Durante as eleições de 2022, um outro ator se destacou no Brasil, além dos candidatos e dos partidos políticos: o Tribunal Superior Eleitoral. Parte desse destaque se deveu ao comportamento do presidente da República e candidato à reeleição, Jair Bolsonaro. Seguindo a cartilha de outros populistas autoritários, Bolsonaro fez ataques constantes à justiça eleitoral durante todo seu governo, denunciando supostas fraudes no sistema de votação eletrônica e acusando de parcialidade vários membros do Tribunal Superior Eleitoral. Como não dispunha de provas dessas alegações, Bolsonaro buscava, na verdade, alimentar sua fábrica de fake news para deslegitimar o processo eleitoral. Essa estratégia teve um êxito parcial, pois seus apoiadores montaram acampamentos em frente a quartéis do Exército para pedir que as Forças Armadas anulassem as eleições e, no dia 8 de janeiro de 2023, milhares deles invadiram as sedes do governo em Brasília.
Apesar dessas ações, a Justiça Eleitoral conduziu com segurança as eleições de 2022 e os eleitos foram devidamente empossados. Respondendo aos ataques que sofria, o Tribunal Superior Eleitoral criou mecanismos de combate à difusão de fake news, obrigou a retirada de inúmeros conteúdos da internet, e reforçou os mecanismos de segurança do sistema de votação eletrônica, além de adotar outras medidas que contribuíram para que a Justiça Eleitoral continuasse exercendo suas funções com independência. Essa atuação chamou a atenção da imprensa internacional, que tendeu a apresentar o presidente do Tribunal Superior Eleitoral e membro do Supremo Tribunal Federal, Alexandre de Moraes, como o principal responsável por garantir a integridade das eleições, embora ele também tenha sido criticado pela firmeza com que exerceu seus poderes.

Trecho da listagem »
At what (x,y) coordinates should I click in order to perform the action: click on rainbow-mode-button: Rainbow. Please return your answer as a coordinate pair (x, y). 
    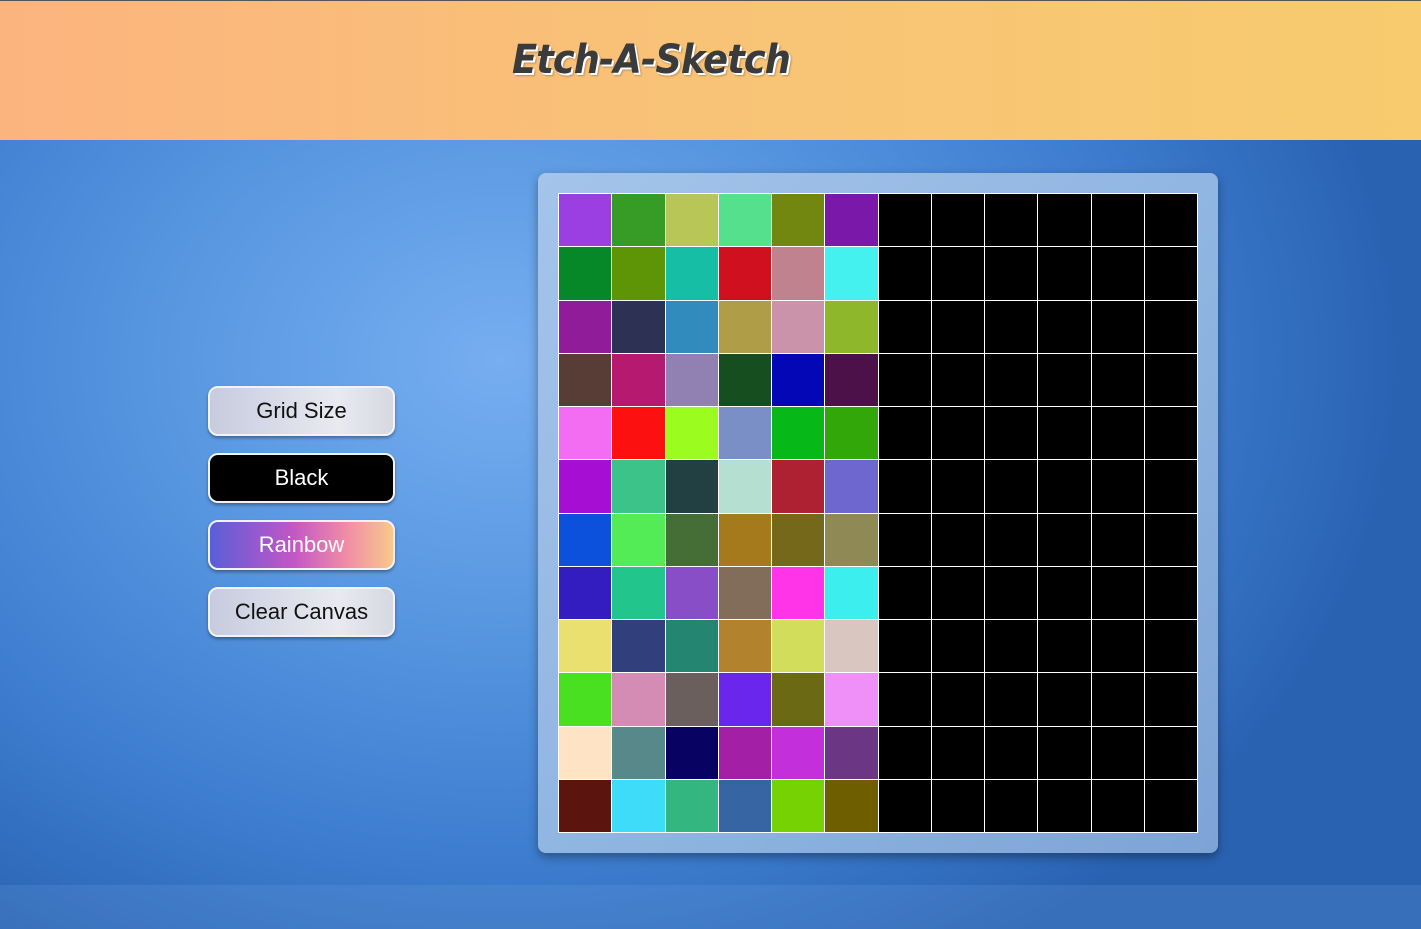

Tarefa proposta 1 » Segundo o texto do exercício, em que data milhares de apoiadores de Bolsonaro invadiram as sedes do governo em Brasília?
Tarefa proposta 2 » Extraia do texto do exercício o trecho que vai de "Apesar dessas ações, a" até "exerceu seus poderes.".

Resultado do exercício 1 » Em 8 de janeiro de 2023.

Resultado do exercício 2 »
Apesar dessas ações, a Justiça Eleitoral conduziu com segurança as eleições de 2022 e os eleitos foram devidamente empossados. Respondendo aos ataques que sofria, o Tribunal Superior Eleitoral criou mecanismos de combate à difusão de fake news, obrigou a retirada de inúmeros conteúdos da internet, e reforçou os mecanismos de segurança do sistema de votação eletrônica, além de adotar outras medidas que contribuíram para que a Justiça Eleitoral continuasse exercendo suas funções com independência. Essa atuação chamou a atenção da imprensa internacional, que tendeu a apresentar o presidente do Tribunal Superior Eleitoral e membro do Supremo Tribunal Federal, Alexandre de Moraes, como o principal responsável por garantir a integridade das eleições, embora ele também tenha sido criticado pela firmeza com que exerceu seus poderes.